When I was in college and working in the audio visual checkout center, slide projectors were a much sought after piece of equipment for presentations in class. The technology was flawed, of course, and it was a weekly headache to fish out mangled slides that the projector had decided to eat from its bowels. These days, most of the people employed at that same checkout center don’t know how they work and few have even seen them in action. Suzy Evans’ performance ”Crypt Lick” at “Thank You,” a performance event held at The Studios at Porter Mills in Beverly in December, marks the first time, I myself, have seen one being used in… well I can’t remember the last time, but it’s been a while.
From where I sat, I was directly down wind to the exhaust of the projector, not on purpose, but by chance. It’s smell was that of old technology, things you inherited from a family member or found at an antique store. It was, for me, a very nostalgic scent. It was not, however, the first powerful scent to overcome the room. The artist had already dragged in a dead x-mas tree, put it on the floor, and covered herself in peanut butter.
For most of the performance, Suzy stood on the dead pine branches, using a remote to cycle through a carousel full of what seemed to be original works on slides. Slowly, I began to remember the order that the slide went in. What was on each one. The ones that started to get stuck and made a funny noise. I wondered what the artist was experiencing as she stood in the light of the slides, patiently cycling through the slides, eyes closed. When I closed my eyes too, I found that this performance had a whole other level of visual experience. The changing colors from the slides experienced through my eyelids casted a plethora of colors and hues that felt strikingly similar to experiencing Stan Brakhage’s hand painted films.

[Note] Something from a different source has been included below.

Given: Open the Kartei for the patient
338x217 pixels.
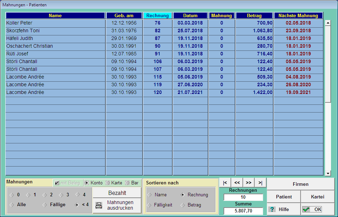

The final action in the piece, was possibly one of the most honest displays of joy I’ve ever witnessed. A pitbull enters the space, and begins to lick the remaining peanut butter from Suzy’s skin. When the dog had had enough, Suzy was still covered in a significant amount of chunky peanut butter. An audience member volunteered to bring their own dog back to the space to finish the job (coincidentally another pitbull). The piece ended with two beautiful dogs reveling in the audience’s attention and peanut butter! Is there anything more joyful than a dog that is eating a treat in the presence of many adorning human friends? No, I don’t believe there is.